**Problem to solve:** Working from the records below, repeat exactly the lines starting at the line that contains "Task: Switch billing period to Anual" and ending at the line that contains "Downvote the fossil", inclusive.

****

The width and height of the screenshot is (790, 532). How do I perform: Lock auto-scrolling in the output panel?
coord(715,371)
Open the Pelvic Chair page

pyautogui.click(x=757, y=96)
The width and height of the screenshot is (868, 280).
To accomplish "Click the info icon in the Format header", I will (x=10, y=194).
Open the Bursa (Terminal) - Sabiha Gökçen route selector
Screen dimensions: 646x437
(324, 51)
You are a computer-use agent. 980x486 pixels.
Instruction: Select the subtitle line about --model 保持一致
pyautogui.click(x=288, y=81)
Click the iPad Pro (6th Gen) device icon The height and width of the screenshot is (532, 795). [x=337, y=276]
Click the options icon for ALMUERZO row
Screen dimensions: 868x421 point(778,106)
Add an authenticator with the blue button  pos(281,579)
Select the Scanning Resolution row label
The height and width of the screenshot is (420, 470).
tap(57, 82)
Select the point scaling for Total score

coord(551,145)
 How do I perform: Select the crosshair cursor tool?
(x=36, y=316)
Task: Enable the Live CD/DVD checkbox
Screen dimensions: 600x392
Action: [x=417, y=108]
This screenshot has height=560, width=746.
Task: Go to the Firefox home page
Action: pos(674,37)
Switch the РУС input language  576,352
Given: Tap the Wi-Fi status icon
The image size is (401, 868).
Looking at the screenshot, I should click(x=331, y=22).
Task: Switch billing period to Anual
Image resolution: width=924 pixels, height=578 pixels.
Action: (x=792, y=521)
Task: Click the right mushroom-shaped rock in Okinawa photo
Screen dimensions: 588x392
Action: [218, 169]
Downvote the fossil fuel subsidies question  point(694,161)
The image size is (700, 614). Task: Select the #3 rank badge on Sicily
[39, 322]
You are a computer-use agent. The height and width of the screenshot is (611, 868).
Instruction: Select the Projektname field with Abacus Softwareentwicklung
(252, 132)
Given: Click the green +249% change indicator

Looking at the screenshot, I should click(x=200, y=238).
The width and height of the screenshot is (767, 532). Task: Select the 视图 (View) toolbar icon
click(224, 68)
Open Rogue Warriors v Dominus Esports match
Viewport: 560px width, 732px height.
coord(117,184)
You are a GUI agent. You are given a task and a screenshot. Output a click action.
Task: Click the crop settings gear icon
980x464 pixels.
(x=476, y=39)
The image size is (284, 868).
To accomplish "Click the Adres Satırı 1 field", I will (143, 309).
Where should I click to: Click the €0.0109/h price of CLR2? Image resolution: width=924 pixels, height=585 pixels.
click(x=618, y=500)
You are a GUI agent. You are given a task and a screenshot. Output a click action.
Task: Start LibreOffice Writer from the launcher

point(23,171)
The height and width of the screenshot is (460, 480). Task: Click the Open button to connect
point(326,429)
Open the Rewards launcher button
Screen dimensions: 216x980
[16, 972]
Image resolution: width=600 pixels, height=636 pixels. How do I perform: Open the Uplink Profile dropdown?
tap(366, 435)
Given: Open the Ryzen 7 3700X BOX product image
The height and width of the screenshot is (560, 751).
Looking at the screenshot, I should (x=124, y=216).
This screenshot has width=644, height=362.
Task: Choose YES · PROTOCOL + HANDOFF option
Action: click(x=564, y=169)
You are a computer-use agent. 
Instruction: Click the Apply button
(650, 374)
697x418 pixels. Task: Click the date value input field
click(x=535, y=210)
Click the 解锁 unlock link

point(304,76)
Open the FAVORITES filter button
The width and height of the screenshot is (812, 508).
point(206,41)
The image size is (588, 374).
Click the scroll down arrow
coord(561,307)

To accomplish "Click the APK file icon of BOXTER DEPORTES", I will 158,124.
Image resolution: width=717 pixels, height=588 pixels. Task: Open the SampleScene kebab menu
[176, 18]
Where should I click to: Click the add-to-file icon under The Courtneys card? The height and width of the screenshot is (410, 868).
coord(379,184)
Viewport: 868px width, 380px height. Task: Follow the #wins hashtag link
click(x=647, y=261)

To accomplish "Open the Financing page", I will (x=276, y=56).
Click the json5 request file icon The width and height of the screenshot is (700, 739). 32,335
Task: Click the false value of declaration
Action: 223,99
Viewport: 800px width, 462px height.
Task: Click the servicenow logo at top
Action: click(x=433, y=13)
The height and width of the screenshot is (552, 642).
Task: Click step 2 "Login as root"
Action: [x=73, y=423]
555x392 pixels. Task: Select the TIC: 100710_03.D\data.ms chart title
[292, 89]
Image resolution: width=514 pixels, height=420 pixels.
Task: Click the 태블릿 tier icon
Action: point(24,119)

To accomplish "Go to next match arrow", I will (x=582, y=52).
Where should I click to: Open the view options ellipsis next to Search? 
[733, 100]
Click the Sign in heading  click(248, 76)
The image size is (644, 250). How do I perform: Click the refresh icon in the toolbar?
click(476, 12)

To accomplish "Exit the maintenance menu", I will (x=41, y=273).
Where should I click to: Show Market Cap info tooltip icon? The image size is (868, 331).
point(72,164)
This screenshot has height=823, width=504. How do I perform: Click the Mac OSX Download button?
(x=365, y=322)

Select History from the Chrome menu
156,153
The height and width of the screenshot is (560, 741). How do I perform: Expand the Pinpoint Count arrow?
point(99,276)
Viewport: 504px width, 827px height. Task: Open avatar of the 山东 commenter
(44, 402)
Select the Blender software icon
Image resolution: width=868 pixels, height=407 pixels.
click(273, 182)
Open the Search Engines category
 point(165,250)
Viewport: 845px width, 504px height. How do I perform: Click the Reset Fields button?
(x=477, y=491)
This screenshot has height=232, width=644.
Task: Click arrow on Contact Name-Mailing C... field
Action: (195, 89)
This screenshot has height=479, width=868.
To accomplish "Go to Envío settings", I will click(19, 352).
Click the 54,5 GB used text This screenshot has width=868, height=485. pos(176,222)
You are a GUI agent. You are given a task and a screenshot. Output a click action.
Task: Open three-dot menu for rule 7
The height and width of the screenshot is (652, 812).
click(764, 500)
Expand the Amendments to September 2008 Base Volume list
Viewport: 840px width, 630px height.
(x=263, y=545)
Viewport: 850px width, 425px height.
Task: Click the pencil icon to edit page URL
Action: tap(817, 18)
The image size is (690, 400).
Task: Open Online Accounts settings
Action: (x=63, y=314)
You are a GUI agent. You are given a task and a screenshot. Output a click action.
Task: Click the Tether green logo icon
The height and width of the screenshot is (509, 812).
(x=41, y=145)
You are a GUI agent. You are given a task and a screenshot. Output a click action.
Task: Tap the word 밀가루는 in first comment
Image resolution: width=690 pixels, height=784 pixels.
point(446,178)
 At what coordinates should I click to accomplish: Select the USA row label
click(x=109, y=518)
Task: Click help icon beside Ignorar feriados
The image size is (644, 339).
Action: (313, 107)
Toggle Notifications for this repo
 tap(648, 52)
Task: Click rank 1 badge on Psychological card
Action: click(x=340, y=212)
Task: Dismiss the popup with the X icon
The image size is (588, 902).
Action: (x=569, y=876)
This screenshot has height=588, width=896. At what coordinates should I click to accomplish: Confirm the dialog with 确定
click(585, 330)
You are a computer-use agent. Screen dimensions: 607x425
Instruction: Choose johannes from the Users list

****

**Answer to this task:**
Task: Switch billing period to Anual
Image resolution: width=924 pixels, height=578 pixels.
Action: (x=792, y=521)
Task: Click the right mushroom-shaped rock in Okinawa photo
Screen dimensions: 588x392
Action: [218, 169]
Downvote the fossil fuel subsidies question  point(694,161)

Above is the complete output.